Suspending activated carbon in an aqueous liquid to obtain an activated carbon suspension;
Heating the activated carbon suspension at 100 ° C. or higher for 20 minutes or more;
A step of stirring and cooling the activated carbon suspension after the heating, and a pretreatment step of the activated carbon,
A method for purifying hyaluronic acid and / or a salt thereof, comprising a step of contacting a hyaluronic acid solution containing hyaluronic acid and / or a salt thereof and impurities with an activated carbon suspension after stirring and cooling. Suspending activated carbon in an aqueous liquid to obtain an activated carbon suspension;
Heating the activated carbon suspension at 100 ° C. or higher for 20 minutes or more;
Comprising the pre-process and process of including activated carbon to stir cooled activated carbon suspension after the heating, the production method of the hyaluronic acid and / or purification agent salt thereof containing activated carbon. Suspending activated carbon in an aqueous liquid to obtain an activated carbon suspension;
Heating the activated carbon suspension at 100 ° C. or higher for 20 minutes or more;
A pretreatment method of activated carbon for use in purification of hyaluronic acid and / or a salt thereof, comprising a step of stirring and cooling the activated carbon suspension after the heating.   The method according to any one of claims 1 to 3, wherein in the stirring and cooling step, a cooling completion temperature is 60 ° C or lower.   The method according to any one of claims 1 to 4, wherein in the step of stirring and cooling, stirring and cooling are performed at a temperature of 10 to 60 ° C for 1 hour or longer.   The method according to claim 1, wherein at least one of the steps is performed in a clean environment. The method according to any one of claims 1 to 6, wherein the hyaluronic acid and / or a salt thereof is produced by a fermentation method.

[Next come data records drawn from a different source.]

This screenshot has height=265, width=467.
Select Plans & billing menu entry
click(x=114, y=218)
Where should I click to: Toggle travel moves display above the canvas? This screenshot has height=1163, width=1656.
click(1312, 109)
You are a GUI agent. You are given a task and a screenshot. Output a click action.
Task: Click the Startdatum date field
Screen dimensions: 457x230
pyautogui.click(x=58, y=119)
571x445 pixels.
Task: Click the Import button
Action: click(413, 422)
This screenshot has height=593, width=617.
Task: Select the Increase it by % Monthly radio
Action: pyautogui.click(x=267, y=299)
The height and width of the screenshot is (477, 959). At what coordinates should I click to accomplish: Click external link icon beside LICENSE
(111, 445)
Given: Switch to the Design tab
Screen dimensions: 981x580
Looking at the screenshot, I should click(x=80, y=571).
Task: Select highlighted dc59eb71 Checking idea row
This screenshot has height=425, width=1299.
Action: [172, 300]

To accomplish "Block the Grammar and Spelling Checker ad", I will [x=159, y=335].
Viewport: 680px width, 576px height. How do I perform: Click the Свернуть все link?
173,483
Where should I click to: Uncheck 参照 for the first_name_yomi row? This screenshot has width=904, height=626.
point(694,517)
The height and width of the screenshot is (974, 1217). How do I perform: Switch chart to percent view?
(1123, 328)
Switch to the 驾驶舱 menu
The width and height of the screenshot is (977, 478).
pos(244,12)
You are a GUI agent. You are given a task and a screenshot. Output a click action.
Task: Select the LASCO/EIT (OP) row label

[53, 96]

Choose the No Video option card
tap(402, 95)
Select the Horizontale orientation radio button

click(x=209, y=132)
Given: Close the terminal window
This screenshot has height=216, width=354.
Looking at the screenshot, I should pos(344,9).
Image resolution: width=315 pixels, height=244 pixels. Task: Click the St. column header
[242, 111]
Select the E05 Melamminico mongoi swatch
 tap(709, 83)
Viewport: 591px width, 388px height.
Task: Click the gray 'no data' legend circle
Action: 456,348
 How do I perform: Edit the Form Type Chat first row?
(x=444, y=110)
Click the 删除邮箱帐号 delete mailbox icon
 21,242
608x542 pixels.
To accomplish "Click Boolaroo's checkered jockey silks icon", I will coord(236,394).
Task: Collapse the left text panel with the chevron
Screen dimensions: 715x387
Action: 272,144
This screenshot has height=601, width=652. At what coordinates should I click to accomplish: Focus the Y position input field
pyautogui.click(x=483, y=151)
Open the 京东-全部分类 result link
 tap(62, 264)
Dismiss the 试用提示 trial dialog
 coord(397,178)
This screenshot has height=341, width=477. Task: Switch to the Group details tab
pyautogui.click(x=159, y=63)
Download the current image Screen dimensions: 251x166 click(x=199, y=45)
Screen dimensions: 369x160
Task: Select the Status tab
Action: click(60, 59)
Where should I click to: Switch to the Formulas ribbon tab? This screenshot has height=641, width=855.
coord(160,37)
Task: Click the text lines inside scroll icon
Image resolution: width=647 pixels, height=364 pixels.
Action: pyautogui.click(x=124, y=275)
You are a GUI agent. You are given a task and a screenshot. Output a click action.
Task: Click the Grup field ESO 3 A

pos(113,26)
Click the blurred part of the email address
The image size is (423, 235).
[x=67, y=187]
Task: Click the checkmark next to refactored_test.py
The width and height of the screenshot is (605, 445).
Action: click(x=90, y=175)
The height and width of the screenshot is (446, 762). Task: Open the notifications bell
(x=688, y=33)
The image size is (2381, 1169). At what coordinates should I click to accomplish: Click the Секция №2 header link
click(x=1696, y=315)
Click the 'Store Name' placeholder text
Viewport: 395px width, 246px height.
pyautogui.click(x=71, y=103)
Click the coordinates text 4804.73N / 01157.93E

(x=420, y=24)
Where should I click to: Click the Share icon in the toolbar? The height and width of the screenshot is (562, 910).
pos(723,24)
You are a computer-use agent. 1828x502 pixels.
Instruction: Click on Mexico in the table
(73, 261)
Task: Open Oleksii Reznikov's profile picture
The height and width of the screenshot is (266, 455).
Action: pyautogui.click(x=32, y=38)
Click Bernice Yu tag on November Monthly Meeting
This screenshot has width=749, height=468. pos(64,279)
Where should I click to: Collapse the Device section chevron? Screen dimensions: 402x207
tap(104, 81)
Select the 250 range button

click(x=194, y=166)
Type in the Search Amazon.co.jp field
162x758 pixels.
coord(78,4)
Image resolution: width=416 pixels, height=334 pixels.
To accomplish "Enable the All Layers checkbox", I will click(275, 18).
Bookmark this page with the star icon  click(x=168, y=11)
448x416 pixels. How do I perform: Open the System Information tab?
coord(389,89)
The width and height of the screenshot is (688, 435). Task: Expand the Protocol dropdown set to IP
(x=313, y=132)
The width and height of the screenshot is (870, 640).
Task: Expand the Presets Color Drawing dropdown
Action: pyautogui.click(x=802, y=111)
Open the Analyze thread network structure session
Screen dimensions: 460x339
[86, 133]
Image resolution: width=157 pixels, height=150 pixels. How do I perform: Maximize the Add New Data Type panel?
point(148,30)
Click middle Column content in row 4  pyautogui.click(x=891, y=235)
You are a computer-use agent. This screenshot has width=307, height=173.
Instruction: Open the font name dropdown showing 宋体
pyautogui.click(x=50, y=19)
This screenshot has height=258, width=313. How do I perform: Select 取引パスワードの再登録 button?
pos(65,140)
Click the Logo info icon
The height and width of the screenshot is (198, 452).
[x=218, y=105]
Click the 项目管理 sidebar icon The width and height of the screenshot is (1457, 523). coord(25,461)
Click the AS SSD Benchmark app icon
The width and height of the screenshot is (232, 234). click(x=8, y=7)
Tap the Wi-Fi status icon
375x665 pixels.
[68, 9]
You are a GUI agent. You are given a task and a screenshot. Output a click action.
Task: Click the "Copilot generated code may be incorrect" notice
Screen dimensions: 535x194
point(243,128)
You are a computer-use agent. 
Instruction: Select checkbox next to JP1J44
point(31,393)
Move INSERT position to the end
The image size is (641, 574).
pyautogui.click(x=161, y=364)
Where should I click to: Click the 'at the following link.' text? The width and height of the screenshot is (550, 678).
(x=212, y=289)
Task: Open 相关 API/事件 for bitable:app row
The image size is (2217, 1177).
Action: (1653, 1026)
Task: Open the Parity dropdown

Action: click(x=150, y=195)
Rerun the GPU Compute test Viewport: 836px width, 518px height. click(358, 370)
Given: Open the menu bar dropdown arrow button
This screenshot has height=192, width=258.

The method according to any one of claims 1 to 7, wherein the hyaluronic acid and / or a salt thereof has a molecular weight of 3.5 to 7 million Da. Suspending activated carbon in an aqueous liquid to obtain an activated carbon suspension;
Heating the activated carbon suspension at 100 ° C. or higher for 20 minutes or more;
A purification agent for hyaluronic acid and / or a salt thereof, comprising activated carbon produced by a method comprising a step of stirring and cooling the activated carbon suspension after the heating.